[Dataset excerpt]
•••••
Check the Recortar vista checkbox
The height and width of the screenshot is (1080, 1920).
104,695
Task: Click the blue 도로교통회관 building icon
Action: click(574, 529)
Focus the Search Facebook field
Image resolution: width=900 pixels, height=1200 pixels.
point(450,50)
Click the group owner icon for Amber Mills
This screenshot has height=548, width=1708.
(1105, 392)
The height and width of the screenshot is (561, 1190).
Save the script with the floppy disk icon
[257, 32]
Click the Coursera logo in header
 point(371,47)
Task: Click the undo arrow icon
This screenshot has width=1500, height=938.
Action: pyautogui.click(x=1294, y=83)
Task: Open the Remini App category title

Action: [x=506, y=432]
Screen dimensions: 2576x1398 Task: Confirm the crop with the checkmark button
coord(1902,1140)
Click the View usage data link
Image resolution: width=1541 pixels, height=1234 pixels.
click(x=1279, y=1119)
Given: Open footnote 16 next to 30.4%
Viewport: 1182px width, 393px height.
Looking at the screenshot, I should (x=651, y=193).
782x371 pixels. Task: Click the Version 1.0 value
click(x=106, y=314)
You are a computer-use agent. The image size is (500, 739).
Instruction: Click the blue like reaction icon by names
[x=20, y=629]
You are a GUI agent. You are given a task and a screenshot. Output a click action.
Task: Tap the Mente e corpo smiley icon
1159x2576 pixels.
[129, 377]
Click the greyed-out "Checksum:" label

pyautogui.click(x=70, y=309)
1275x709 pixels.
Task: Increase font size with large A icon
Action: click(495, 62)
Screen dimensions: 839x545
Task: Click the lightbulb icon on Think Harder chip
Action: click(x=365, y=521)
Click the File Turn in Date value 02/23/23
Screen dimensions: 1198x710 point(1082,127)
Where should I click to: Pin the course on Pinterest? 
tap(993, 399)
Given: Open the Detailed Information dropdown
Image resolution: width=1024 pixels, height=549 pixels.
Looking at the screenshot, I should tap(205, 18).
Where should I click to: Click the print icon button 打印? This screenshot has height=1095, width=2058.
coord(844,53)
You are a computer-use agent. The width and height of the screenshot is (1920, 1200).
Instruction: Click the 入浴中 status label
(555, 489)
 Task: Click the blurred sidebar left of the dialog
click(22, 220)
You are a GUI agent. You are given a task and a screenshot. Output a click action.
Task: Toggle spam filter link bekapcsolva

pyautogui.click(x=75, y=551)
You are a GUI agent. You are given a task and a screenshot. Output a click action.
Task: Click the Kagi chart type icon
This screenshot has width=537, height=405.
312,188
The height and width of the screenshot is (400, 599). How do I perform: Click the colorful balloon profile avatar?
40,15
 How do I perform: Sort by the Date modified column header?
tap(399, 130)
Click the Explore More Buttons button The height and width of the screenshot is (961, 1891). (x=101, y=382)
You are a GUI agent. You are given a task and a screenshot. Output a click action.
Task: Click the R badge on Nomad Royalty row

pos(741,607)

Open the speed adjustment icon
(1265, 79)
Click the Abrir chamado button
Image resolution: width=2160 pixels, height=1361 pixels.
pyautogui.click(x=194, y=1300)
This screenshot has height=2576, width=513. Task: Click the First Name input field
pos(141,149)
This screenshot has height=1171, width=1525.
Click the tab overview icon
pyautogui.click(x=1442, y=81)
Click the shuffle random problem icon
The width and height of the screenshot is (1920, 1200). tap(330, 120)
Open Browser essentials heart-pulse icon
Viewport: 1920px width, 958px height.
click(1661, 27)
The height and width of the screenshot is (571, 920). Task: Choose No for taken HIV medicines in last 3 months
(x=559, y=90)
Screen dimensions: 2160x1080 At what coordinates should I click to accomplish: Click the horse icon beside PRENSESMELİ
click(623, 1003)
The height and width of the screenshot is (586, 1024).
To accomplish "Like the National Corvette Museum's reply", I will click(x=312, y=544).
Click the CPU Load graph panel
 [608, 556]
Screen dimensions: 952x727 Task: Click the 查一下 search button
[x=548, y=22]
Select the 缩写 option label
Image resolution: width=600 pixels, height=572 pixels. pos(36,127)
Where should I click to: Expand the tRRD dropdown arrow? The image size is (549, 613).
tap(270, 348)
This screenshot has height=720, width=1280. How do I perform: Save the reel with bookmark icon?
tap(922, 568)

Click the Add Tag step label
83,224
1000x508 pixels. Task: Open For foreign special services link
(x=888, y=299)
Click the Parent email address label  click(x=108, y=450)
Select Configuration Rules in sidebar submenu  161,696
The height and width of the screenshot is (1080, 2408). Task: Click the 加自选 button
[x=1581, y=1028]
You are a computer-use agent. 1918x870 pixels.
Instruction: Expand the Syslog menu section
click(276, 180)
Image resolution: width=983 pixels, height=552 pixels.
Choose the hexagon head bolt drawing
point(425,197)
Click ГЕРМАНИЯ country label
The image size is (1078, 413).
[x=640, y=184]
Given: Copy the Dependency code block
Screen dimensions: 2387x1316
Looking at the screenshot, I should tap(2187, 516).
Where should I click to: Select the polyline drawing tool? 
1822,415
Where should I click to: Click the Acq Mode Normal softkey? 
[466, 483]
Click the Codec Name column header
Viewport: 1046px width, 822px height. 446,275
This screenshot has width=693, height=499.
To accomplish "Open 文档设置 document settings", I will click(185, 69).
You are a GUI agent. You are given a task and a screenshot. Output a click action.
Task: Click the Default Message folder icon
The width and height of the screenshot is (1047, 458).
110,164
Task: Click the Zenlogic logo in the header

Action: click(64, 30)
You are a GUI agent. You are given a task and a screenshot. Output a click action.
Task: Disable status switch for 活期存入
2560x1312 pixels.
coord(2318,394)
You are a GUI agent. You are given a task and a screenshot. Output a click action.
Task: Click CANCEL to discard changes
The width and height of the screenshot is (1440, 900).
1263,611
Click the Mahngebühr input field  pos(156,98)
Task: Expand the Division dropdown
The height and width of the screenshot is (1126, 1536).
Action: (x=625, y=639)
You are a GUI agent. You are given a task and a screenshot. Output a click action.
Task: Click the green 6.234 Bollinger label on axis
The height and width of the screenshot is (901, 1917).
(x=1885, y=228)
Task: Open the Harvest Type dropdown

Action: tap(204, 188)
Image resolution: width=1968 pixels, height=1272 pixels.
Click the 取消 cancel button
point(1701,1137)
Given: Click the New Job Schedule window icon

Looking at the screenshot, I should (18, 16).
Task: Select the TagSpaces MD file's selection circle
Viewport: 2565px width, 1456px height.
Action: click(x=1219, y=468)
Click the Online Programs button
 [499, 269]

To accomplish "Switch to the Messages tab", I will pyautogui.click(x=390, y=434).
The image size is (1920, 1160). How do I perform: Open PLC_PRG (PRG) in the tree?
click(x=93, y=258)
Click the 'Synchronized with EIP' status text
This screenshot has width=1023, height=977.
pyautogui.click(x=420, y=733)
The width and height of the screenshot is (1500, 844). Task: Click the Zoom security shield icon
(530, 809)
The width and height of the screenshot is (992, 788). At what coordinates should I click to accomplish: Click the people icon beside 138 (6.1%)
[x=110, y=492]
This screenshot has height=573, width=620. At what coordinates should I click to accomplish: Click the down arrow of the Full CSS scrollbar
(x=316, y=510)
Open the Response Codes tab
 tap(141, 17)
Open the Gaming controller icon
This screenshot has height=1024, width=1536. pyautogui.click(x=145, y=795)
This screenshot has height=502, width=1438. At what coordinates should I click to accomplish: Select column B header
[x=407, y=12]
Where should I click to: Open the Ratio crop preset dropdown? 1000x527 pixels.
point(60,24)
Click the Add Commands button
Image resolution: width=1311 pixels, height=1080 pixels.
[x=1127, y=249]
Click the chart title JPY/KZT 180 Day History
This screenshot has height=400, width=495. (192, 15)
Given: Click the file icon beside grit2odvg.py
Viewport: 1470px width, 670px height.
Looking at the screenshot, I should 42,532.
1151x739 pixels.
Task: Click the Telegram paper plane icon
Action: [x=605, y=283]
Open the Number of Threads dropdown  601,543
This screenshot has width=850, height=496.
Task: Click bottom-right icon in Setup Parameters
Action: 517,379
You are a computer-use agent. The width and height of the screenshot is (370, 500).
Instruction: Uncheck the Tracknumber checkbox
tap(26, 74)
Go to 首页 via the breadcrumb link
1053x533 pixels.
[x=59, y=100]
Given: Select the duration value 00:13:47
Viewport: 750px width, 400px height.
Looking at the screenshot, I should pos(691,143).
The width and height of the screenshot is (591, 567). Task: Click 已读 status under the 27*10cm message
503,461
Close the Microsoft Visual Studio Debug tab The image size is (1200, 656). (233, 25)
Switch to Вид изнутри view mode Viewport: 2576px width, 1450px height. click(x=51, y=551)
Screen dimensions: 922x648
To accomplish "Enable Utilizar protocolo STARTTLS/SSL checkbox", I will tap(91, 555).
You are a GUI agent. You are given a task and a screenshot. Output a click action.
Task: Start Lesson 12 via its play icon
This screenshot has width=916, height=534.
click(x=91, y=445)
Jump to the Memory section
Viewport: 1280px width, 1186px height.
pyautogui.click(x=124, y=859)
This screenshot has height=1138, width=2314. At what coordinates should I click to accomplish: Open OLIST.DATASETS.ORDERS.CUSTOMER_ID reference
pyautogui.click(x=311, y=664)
•••••
— Goal —
Copy the rows from the line with "Screen dimensions: 2160x1080" up to and including the line with "[x=548, y=22]", substituting "Screen size" for "Screen dimensions" and leaving everything else unchanged.

— The solution —
Screen size: 2160x1080 At what coordinates should I click to accomplish: Click the horse icon beside PRENSESMELİ
click(623, 1003)
The height and width of the screenshot is (586, 1024).
To accomplish "Like the National Corvette Museum's reply", I will click(x=312, y=544).
Click the CPU Load graph panel
 [608, 556]
Screen size: 952x727 Task: Click the 查一下 search button
[x=548, y=22]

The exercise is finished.